PL 320/2025
- O mundo está, ou não, sob o impacto de emergências climáticas?
Por
Alessandra Leles Rocha
Afinal, o mundo está, ou não, sob
o impacto de emergências climáticas? O motivo da pergunta é o Projeto de Lei
(PL) 320/2025, aprovado pela Comissão de
Agricultura (CRA) do Senado brasileiro, que “autoriza a renegociação de até
R$ 60 bilhões em dívidas de produtores rurais impactados por eventos climáticos
extremos desde 2021” 1.
Afinal de contas, entre os nobres legisladores da República, uma parcela bastante
significativa é enfaticamente negacionista em relação aos eventos extremos do
clima.
Assim, por uma coerência ética, é
fundamental que eles esclareçam os fatos. Especialmente, considerando que o
texto desse PL prevê a securitização dessas dívidas, convertendo-as em títulos
garantidos pelo Tesouro Nacional, com prazos de até 20 anos e carência de três
anos para o início dos pagamentos. A redução das taxas de juros, que poderão
variar entre 1% e 3% ao ano, além de bônus por adimplência e prorrogação
automática das prestações em caso de novos desastres naturais. A criação de uma
linha especial de crédito pelo BNDES, com juros de até 5% ao ano, voltada à
recuperação de solos e sistemas de irrigação.
Considerando o velho ranço
colonial brasileiro, não é de se espantar que esse PL se mostre visivelmente uma
homogeneização da questão, abstendo-se de uma análise criteriosa, dentro do
espectro do agronegócio nacional, a fim de estabelecer aqueles produtores verdadeiramente
impossibilitados de enfrentarem autonomamente os impactos causados por eventos climáticos.

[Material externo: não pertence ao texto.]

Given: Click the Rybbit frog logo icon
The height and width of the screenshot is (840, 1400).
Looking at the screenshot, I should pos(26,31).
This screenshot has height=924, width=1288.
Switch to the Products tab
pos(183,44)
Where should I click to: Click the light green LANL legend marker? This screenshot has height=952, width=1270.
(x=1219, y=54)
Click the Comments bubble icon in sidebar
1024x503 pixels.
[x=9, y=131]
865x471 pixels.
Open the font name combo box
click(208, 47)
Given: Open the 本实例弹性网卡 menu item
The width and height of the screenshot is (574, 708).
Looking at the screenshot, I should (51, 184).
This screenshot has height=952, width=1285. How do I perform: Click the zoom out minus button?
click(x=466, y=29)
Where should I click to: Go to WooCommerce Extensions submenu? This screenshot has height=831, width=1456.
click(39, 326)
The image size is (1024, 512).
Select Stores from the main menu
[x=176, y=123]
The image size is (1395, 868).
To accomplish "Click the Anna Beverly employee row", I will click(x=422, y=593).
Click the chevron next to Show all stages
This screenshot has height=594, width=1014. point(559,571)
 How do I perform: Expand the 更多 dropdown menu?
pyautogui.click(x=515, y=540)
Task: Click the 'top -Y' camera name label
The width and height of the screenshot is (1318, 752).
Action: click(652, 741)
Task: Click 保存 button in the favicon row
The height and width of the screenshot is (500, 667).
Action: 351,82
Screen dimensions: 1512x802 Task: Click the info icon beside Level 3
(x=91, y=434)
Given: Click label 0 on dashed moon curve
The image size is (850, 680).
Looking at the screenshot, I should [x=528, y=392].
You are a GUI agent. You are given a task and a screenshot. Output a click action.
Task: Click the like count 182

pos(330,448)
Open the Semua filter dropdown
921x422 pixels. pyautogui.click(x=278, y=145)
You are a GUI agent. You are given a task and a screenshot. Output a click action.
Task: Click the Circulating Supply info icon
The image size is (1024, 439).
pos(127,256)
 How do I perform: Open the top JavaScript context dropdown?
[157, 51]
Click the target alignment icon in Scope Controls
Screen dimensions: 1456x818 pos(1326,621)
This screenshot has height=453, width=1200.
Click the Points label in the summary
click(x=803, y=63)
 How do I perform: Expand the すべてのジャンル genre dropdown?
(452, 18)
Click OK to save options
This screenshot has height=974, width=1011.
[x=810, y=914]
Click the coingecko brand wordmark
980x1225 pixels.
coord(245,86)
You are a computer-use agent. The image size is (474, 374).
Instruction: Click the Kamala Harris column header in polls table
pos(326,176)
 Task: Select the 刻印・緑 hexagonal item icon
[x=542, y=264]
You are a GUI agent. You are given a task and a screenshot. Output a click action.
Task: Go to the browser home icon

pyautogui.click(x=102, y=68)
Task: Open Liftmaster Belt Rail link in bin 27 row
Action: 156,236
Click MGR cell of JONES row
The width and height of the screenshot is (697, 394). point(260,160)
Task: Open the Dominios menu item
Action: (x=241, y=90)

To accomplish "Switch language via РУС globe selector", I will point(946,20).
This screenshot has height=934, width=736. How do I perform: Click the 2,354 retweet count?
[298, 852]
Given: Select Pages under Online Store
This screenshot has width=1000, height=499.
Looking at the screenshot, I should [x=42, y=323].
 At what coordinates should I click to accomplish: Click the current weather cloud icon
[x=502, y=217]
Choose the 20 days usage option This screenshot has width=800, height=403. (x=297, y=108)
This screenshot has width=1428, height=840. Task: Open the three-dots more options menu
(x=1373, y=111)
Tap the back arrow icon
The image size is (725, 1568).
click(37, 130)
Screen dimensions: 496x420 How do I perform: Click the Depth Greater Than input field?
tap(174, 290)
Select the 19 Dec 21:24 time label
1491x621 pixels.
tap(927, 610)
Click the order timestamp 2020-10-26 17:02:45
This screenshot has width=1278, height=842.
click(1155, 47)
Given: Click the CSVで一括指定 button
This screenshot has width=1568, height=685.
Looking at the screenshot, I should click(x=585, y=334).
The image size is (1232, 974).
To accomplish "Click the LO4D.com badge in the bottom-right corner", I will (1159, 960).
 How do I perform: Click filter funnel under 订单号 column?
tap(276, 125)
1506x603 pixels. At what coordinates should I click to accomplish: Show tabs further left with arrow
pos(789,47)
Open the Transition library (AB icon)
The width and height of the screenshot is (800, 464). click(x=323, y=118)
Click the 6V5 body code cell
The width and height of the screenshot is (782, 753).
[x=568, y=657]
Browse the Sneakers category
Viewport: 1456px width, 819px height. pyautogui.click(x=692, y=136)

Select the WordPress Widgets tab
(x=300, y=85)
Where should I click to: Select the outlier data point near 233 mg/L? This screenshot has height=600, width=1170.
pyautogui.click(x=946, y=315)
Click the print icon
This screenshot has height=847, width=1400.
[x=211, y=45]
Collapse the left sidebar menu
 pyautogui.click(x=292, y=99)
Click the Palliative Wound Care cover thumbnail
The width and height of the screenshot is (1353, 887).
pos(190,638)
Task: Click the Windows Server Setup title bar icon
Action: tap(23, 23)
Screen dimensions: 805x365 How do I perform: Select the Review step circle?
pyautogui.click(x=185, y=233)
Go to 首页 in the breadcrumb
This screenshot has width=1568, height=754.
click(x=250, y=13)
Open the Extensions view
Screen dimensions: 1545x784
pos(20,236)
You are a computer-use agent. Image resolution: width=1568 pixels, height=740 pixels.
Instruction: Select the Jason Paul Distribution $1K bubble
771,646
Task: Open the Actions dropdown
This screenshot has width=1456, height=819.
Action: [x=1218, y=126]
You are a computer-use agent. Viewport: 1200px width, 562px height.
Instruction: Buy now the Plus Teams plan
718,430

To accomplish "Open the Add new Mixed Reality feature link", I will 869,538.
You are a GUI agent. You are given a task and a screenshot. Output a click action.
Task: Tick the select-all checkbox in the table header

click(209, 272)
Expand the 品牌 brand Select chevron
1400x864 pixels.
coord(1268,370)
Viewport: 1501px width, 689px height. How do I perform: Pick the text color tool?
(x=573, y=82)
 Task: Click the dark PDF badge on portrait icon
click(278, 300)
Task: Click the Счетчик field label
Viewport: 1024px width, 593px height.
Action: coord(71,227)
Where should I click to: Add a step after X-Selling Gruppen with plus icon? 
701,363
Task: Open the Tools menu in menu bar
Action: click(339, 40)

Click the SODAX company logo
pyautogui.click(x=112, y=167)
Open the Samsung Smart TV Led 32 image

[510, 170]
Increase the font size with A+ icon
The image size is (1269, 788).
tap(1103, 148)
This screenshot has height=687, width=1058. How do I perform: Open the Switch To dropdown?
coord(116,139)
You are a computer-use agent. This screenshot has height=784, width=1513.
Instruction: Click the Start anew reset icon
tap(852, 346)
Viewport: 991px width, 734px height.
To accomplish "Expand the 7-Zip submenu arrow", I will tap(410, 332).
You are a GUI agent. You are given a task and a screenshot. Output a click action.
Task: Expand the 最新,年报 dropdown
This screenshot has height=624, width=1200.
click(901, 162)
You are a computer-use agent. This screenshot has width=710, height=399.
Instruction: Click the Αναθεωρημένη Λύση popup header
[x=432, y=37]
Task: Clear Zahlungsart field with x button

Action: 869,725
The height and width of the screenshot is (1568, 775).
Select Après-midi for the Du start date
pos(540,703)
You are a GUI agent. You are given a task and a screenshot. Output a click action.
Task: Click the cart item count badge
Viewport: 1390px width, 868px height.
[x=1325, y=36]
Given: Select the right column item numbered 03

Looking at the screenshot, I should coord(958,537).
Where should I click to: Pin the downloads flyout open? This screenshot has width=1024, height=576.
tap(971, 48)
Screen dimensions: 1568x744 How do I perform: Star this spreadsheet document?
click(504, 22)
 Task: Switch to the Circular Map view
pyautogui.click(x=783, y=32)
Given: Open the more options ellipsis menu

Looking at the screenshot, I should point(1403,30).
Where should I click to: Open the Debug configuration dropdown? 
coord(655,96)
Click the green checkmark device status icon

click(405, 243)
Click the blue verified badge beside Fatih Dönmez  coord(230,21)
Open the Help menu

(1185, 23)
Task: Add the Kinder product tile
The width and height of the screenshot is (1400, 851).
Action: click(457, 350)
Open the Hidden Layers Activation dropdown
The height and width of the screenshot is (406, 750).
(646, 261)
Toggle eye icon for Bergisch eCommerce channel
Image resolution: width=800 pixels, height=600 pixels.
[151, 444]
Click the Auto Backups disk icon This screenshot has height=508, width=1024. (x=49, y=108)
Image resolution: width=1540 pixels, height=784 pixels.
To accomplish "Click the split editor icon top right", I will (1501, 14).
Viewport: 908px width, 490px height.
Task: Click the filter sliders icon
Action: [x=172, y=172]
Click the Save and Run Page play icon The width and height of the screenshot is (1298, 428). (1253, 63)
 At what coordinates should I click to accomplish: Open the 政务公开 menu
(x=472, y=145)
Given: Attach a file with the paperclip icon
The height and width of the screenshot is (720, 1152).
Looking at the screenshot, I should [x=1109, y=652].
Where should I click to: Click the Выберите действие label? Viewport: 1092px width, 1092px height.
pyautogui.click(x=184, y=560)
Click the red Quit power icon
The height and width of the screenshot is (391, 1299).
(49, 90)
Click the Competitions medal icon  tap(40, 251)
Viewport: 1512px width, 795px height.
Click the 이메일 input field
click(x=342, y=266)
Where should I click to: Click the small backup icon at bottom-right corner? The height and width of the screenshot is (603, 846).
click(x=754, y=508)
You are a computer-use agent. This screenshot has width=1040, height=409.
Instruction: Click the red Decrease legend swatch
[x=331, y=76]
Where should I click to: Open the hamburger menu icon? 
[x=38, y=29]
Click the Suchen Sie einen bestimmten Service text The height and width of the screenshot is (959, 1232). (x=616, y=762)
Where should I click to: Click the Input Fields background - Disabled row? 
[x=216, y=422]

O que significa abranger a todos, sem distinção;
mas, beneficiando direta e prioritariamente a elite representada pelos grandes
proprietários de terras, no país. Sem contar, que não há quaisquer menções no
sentido de estabelecer uma contrapartida, em termos de ações
socioambientalmente responsáveis e capazes de uma mitigação sistemática às emergências
climáticas.
Queiram ou não admitir, tal ideia
representa um poço sem fundo. Haja vista que a manutenção do descompromisso em
relação às políticas de desenvolvimento sustentável, as quais se alicerçam pelo
tripé do crescimento econômico, da inclusão social e da proteção ambiental, fará
desse PL um veio de desperdício orçamentário, sem precedentes. É preciso
entender que toda atividade econômica tem os seus riscos inerentes. No caso do
agronegócio, independentemente do recrudescimento das mudanças climáticas, as
condições naturais em si, já representam um risco. Obter benefícios governamentais
sem assumir compromissos e responsabilidades para o enfrentamento da nova
realidade climática global é simplesmente imoral.
Sobretudo, porque quaisquer que
sejam os montantes de recursos capitais empenhados, por si só eles não têm
quaisquer capacidades de reversão dos agravos no quadro ambiental vigente. A máquina
do agronegócio depende, necessariamente, da manutenção do equilíbrio ecossistêmico.
De modo que a superexploração de recursos naturais, como irrigação excessiva, desmatamento,
utilização de queimadas e contaminação do solo por agentes poluidores, gera
impactos negativos, comprometendo a sustentabilidade e a viabilidade das
atividades do setor. No caso específico das temperaturas extremas e dos eventos
climáticos, cada vez mais frequentes, eles tensionam diretamente a capacidade
produtiva, gerando oscilações de mercado, ou seja, variações de preços, lei da
oferta e da procura e mudanças nas políticas de comércio exterior 2.
Ao que tudo indica, então, o PL 320/2025
não só se abstém do apoio e do engajamento às políticas de desenvolvimento
sustentável, para o setor do agronegócio; mas, também, da preocupação com a suficiência
da produção nacional e, por consequência, com a segurança alimentar da
população. Aliados e simpatizantes ao setor do agronegócio, no legislativo
federal brasileiro, estão sim, preocupados com a manutenção das suas regalias e
privilégios históricos ainda que isso signifique se beneficiar de recursos
governamentais apesar do cenário improdutivo, ou de baixa produção, decorrente
do seu arraigamento ideológico negacionista.